Restaurant Lucide

Lehrmeister? Nik Gygax! Wer beim leider verstorbenen 18-Punkte-Chef in Thörigen BE ausgebildet wurde, kocht nicht zwingend nach Rezept, dafür mit viel Gefühl und einer gewissen Besessenheit, das Beste aus einem Produkt herauszuholen. Michèle Meier, Boss im KKL-Restaurant Lucide (früher: «Red») ist so eine Frau. Sie hat Talent, arbeitet hart und ist drauf und dran, die Hierarchie in der Stadt auf den Kopf zu stellen. Michèle Meier ist GaultMillaus «Köchin des Jahres», Christian Gujan ihr Partner an der Front; auch er ein Gewinn für Luzern.
Michèle Meier hat bereits ihr erstes Signature Dish: Tortellini in immer neuen Varianten. Diesmal mit Kräutern und Ricotta, Rande und Apfel, Beurre blanc und Macadamianuss. Natürlich sind die Dinger prima und erst noch perfekt geformt; Tortellini nur mit Nussbutter und ohne Drum und Dran könnten wir uns eigentlich auch vorstellen. Der Starter «Kalb & Thunfisch» baut auf dem klassischen Vitello tonnato auf. Michèle setzt aber noch einen teuflisch starken Akzent: rosa, weisser und schwarzer Pfeffer umhüllen die marinierten Thunfischwürfel. Power pur!

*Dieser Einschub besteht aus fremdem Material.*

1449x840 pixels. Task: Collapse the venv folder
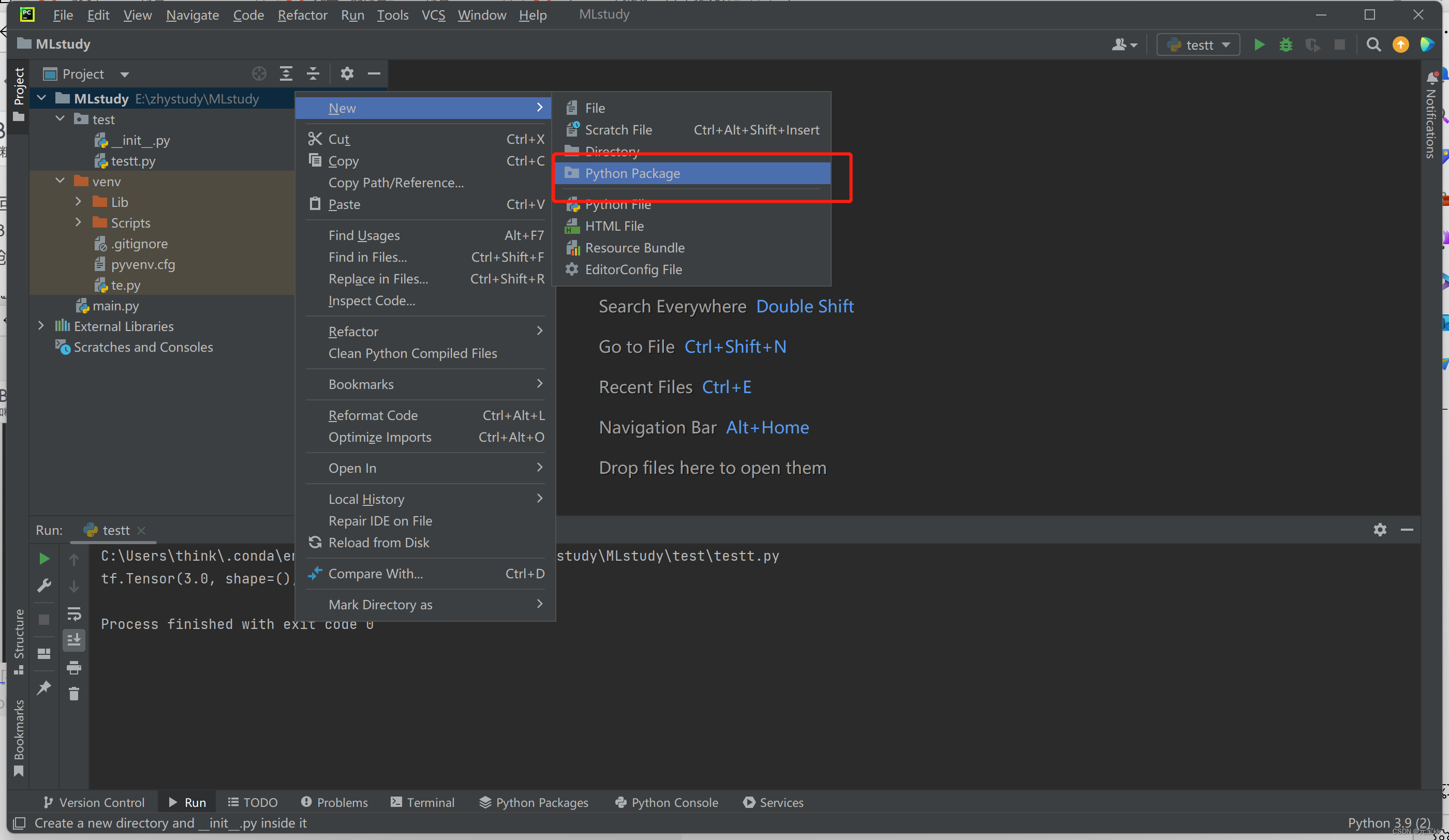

Gang des Abends? Vielleicht die Kombination Saint-Pierre/Pulpo. Der Petersfisch war so gut wie in vielen Spitzenrestaurants, der Pulpo verblüffend zart. Die Chefin verrät: «Bei 89 Grad im Steamer, vakuumiert, mit Rotwein, Gemüse und Geflügelfond!» Grossartig, und das gilt auch für die Safran-Fisch-Nage, die zu Meergetier, Fenchel, Karotte und Artischocke gegossen wird. Bei der Ente aus Mörschwil war die Brust butterzart, aber das Beste lag darunter: geschmortes und gezupftes Schenkelfleisch. Den Geissfrischkäse kauft die Chefin bei Toni Odermatt in Stans, und auch dafür hat sie einen Trick: Der Käse wandert für eine Minute bei 200 Grad in den Ofen – und entfaltet dann seinen wunderbaren Geschmack noch besser; Pinienkerne, Feige und Honig begleiten ihn.
Fürs Dessert wird pochiert: Pfirsich. Mit Schafmilchglace, Pistazie und Thymian-Zitronen-Crumble. Für Vegetarier liegt ein gleichwertiges Menü auf: Burrata mit Tomate und Haselnuss. «Mais & Mais» mit Eierschwämmli. Drei Blumenkohl-Varianten mit Meaux-Senf-Vinaigrette.
Das KKL hat sein Vorzeigerestaurant nicht nur umgetauft, sondern auch umgebaut. Michèle Meier kocht mit ihrer stattlichen Brigade in einer grell erleuchteten, offenen Küche, gewissermassen auf einer Bühne. Am Tisch fühlt man sich ausgesprochen wohl. Nur die seltsamen Stahlvorhänge, die den fantastischen Blick auf See und Stadt einschränken, irritieren. Kluge Weinkarte. Freundliches Pricing.